Here, Peter Watton, from matched betting specialists OddsMonkey, takes a look at how the absence of football fans during the COVID-19 pandemic has shown the sport is not the same without them.
Watch any game in the newly started Premier League season and it can take a minute or so to work out what is missing. With the camera focused on the action and a fake crowd noise being piped into the feed, the absence of fans is not immediately obvious. However, once you start to get a glimpse of the empty seats behind the dugout or when a corner is taken, the reality begins to set in.
In the peak of the summer, when COVID-19 rules were at their most relaxed, many fans had one eye on the UK Government’s plans to see the limited return of crowds from the 1st October. However, with infection rates rising once again, the Prime Minister announced that this would not be possible, and clubs have subsequently been told that they shouldn’t expect to see the return of fans until late March 2021 at the earliest (BBC).
With fans set to stay at home until near the end of the season, the football world is again grappling with an issue that many hoped would be resolved by now. Their absence over the next six months is set to be a stark reminder for clubs of how crucial fans are to the sport, and how much more important they are than any new kits, TV money, or sponsors.
A footballing skills shortage?
Perhaps the most obvious thing missing from coverage from an empty stadium is the total lack of crowd shots we’re all used to seeing when a team scores. Even from behind a camera, the missing passion is telling, but for the guys actually on the pitch, it must feel like they’re playing on the moon, especially when you’re so used to hearing the roar of the supporters. Several Premier League players have already said that games are simply not the same without a packed stadium.

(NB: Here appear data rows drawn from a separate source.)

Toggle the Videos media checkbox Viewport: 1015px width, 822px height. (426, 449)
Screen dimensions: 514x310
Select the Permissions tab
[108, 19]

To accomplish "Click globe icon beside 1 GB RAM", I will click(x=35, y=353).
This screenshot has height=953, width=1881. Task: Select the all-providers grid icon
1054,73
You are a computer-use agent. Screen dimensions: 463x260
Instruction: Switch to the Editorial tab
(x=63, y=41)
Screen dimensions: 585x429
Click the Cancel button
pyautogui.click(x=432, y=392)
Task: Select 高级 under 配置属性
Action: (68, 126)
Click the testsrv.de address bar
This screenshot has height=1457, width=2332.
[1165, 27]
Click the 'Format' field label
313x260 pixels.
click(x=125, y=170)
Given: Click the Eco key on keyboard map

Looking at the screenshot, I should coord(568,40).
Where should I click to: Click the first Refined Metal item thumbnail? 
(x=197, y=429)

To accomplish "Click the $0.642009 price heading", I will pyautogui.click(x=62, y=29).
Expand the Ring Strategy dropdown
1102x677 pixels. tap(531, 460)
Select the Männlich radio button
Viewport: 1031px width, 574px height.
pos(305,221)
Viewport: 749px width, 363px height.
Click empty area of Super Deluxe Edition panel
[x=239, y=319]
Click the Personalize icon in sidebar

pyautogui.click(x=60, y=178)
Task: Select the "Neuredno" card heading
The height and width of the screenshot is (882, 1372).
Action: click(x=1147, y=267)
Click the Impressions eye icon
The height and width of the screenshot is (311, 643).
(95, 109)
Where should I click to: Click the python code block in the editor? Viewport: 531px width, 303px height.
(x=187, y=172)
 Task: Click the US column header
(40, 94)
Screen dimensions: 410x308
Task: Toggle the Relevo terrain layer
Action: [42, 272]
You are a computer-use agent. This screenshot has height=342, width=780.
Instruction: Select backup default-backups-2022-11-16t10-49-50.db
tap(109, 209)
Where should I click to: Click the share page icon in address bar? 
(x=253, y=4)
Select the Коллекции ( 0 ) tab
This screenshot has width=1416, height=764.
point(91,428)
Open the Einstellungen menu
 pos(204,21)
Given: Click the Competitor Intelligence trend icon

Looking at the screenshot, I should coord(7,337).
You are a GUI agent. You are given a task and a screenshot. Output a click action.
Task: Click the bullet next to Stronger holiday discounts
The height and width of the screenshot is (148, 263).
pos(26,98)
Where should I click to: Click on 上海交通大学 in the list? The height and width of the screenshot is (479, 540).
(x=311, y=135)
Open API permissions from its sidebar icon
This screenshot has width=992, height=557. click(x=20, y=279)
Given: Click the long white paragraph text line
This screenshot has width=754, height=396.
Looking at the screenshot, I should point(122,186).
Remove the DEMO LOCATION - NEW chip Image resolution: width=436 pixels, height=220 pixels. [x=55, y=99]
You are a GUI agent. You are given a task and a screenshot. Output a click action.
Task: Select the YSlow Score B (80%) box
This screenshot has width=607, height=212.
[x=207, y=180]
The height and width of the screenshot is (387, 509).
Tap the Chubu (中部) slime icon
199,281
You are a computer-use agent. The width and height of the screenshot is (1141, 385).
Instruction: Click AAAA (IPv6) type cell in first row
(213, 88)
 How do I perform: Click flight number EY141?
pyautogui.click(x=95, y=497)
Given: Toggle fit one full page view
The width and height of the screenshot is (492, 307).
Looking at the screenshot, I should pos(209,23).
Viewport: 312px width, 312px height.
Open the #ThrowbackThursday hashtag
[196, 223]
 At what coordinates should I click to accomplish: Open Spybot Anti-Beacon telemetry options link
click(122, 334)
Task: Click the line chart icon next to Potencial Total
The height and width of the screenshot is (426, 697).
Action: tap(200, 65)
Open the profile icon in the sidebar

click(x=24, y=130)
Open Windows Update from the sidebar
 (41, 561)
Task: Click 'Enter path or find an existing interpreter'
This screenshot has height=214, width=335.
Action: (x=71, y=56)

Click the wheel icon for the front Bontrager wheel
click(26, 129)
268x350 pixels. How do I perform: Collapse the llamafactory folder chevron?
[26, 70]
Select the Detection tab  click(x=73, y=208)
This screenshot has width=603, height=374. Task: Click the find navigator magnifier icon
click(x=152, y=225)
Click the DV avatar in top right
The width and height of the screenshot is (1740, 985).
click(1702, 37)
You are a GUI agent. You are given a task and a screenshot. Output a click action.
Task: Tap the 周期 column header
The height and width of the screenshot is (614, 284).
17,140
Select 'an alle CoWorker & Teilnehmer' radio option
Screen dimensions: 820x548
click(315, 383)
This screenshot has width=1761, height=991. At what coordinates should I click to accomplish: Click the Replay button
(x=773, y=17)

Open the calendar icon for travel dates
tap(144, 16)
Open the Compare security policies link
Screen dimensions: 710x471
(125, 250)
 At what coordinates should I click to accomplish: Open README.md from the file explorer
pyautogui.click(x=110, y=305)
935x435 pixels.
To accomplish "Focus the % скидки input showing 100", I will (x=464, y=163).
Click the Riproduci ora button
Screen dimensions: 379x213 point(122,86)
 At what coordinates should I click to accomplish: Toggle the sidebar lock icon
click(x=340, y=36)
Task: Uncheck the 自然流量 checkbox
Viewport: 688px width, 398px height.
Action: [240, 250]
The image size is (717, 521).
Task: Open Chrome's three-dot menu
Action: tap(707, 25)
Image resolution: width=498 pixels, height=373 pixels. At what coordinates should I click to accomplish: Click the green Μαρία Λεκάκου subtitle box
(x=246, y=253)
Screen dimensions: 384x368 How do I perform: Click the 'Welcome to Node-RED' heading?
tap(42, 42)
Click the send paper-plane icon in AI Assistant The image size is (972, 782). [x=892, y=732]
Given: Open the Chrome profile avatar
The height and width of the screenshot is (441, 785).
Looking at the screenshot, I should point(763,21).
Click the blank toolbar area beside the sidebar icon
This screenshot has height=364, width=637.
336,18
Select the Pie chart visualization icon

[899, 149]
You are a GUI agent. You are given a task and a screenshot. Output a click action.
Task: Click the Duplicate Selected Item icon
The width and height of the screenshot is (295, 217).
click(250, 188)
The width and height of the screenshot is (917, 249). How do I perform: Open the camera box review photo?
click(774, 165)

Taking this remark from the players a little further: could the lack of fans at matches soon become a sticking point when trying to convince top talent to stay or make the move to British clubs? If, say, the German Bundesliga continues to allow crowds at games, as they have done in recent weeks, will a player choose to move to a Bayern Munich over a Liverpool? Should the Government plan be accurate, and fans are allowed back in March, only one transfer window will be impacted. However, if COVID-19 remains a much longer term problem here, a lack of fans could cause a skills shortage.
The missing twelfth man
Matches played inside empty stadiums also risk removing a major competitive factor in football: the home advantage. How many times in the past have you heard a manager roll out the old cliché that the supporters were the twelfth man and the team wouldn’t have won without the fans urging them on? Well, when there’s no partisan crowd, the stadium may as well be in another city, as there aren’t any locals roaring the players on to run faster, tackle harder, and beat their man.
The absence of home support could, arguably, totally change the outcome of a season by the time it has ended. For instance, a side that have always performed better with their own fans backing them may not pick up as many points at home, which may cause them to slip into the relegation zone. As the current situation is unprecedented, it’s hard to say whether the lack of fans will act as the great equaliser for some teams, but it might leave a few wondering what might have been.
Hitting clubs in the pocket
There’s little doubt that the lack of fans at football matches will hit clubs in the pocket. With next to no matchday revenue, the effects will certainly be felt, but less so in some circles. At the very top of the sport in the UK, it’s a widely known fact that ticket sales, once a club’s major income, are now a distant second place to broadcasting rights. But, for clubs in the Football League and lower, where TV money is nowhere near the levels of the Premier League, the lack of matchday revenue threatens the very existence of some clubs who are already operating at a near loss.
Even the Premier League may not be safe for long should fans continue to be kept away by COVID-19. Broadcasters around the globe pay huge amounts to show matches not just for the quality of the football, but for the spectacle that only a match played in front of a packed stadium can bring. If a worldwide audience starts to switch off and lose interest in watching games that are persistently underwhelming, who is to say what difficult decisions may be made by TV executives. Many of the sides in the Premier League rely on that cash to stay on top of huge bills, so if it was withheld, there would likely be a financial meltdown.
As you can see, the absence of fans at football in the UK due to COVID-19 has acted as a stark reminder of their value to the game. The longer they are not present at matches, the longer the sport will simply not be the same.